#### [Page extract]
######

Today, I choose life. With all the pain, and all the flaws, there is still much joy and much love in my life. I had the chance to spend some time Saturday afternoon and evening with some other gay Christians I'd met online, and it was enjoyable to spend time with them, and see people who were out, but not rubbing it in people's faces – and living loving, productive lives in the community. It was really cool. I got to tell Sue and Jeff about going to the Toledo Museum's new Glass Pavillion (though we missed the glass-blowing demonstration - booo....) And Sunday night, as I was racing around to get ready for the evening meeting, my sister made me a great but simple dinner, and gave me a kiss as I left.

People have been encouraging my blog-writing, too. There are folks who are really, really telling me there is a book to be published in all of this. And that I need to get busy with it.

I can't see the love of my family, the friendships I've found in AA, in the church, and elsewhere in life and not be willing to do whatever I need to keep alive – to keep living.

######

#### [Activities]
1. Please duplicate the part of the blog post about choosing life, starting with "Today, I choose" and going on through "kiss as I left.".
2. Decide whether each statement agrees with the blog post about choosing life. For each one, answer yes or no and quote the words of the post that settle it.
(a) The writer had met the other gay Christians online.
(b) The writer saw the glass-blowing demonstration at the Glass Pavillion.
(c) The writer's sister made dinner on Saturday.
3. Resume the blog post about choosing life, picking up after its final sentence.

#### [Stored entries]
######

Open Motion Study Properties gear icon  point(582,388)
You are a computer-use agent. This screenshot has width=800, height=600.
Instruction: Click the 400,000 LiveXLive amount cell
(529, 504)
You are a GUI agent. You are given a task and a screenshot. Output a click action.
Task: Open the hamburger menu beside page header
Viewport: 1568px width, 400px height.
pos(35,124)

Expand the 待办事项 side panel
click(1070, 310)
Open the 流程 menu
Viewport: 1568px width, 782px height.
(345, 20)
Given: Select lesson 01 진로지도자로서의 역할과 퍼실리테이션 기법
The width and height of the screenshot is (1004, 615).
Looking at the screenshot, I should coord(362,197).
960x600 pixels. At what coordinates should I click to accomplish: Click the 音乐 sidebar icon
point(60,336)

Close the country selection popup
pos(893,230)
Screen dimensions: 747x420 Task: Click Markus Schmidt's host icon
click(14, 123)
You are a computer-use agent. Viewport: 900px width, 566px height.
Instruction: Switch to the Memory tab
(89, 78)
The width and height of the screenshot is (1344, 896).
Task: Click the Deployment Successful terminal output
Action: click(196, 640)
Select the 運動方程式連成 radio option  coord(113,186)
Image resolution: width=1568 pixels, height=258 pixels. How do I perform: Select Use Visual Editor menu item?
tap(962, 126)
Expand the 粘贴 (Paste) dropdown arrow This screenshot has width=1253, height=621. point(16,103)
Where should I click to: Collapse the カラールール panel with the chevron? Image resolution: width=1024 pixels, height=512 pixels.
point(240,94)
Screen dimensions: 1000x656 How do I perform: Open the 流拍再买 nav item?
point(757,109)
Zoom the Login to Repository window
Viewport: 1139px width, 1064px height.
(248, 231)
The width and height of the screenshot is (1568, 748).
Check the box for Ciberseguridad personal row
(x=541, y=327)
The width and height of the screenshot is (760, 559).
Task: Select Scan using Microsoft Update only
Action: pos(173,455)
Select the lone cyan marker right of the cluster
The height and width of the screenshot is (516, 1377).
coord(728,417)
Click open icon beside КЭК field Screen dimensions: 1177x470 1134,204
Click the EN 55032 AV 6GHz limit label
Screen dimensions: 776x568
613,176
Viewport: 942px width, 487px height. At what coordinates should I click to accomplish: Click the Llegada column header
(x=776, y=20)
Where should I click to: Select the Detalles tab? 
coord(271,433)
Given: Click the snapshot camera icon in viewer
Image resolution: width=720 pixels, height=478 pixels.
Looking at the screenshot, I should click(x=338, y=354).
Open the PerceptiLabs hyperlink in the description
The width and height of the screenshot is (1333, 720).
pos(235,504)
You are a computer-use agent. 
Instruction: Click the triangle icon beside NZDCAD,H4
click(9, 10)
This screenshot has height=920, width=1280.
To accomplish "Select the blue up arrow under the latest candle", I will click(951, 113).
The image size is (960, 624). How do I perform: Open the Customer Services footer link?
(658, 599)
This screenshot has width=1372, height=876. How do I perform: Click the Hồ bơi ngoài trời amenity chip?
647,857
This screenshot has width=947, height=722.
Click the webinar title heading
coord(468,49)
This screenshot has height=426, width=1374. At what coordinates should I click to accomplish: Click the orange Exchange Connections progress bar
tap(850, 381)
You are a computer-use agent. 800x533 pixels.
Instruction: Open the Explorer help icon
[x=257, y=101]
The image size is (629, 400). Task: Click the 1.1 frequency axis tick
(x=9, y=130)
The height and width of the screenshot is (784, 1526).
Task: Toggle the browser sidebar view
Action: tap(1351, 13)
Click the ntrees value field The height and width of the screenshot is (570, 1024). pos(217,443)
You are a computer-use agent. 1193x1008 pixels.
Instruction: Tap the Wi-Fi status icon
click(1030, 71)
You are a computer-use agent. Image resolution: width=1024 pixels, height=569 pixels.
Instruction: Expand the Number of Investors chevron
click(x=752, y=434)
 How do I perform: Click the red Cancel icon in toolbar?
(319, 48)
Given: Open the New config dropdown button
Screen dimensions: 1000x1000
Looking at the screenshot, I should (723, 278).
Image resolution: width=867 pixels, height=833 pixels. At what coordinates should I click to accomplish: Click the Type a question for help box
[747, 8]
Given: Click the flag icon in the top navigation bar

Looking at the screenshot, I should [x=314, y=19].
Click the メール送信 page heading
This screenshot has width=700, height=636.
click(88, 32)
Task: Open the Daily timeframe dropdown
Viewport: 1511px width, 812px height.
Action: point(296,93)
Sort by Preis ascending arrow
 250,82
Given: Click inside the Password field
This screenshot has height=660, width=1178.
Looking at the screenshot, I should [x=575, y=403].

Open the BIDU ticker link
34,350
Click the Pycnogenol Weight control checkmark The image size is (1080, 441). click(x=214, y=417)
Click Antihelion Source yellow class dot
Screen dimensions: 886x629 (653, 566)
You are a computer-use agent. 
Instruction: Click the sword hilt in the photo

######

#### [Expected responses]
1.
Today, I choose life. With all the pain, and all the flaws, there is still much joy and much love in my life. I had the chance to spend some time Saturday afternoon and evening with some other gay Christians I'd met online, and it was enjoyable to spend time with them, and see people who were out, but not rubbing it in people's faces – and living loving, productive lives in the community. It was really cool. I got to tell Sue and Jeff about going to the Toledo Museum's new Glass Pavillion (though we missed the glass-blowing demonstration - booo....) And Sunday night, as I was racing around to get ready for the evening meeting, my sister made me a great but simple dinner, and gave me a kiss as I left.

2.
(a) Yes: "some other gay Christians I'd met online"
(b) No: "though we missed the glass-blowing demonstration"
(c) No: "And Sunday night, as I was racing around to get ready for the evening meeting, my sister made me a great but simple dinner"

3.
So today, I'm gonna get showered, get dressed, take a walk, and then get to work. I'm gonna work as hard as I can, knowing that tonight, "work" will end about midnight or 1 AM, and that Tuesday and Wednesday will probably follow suit. I'm gonna do my best to get through this with a couple more bouts of physical activity, and I'm gonna call my sponsor in the middle of the mayhem tonight. I'm having to go back to absolute basics – stuff as simple as remembering to make my bed, and to shower AND shave each day (because as a virtual worker, I don't have to do any of that). But as a sober member of life, I do.

I'm gonna get this in the mail on my walk, brother, so I'm gonna wrap this up. You don't have to write a 5 page monster letter or anything to me each time you write – even short notes will be great. And, of course, you may not have gotten the balls up to say, "Stop writing me," from my last "little" letter. I recognize that might also be the case. But I have to admit that I hope it's not the case at all.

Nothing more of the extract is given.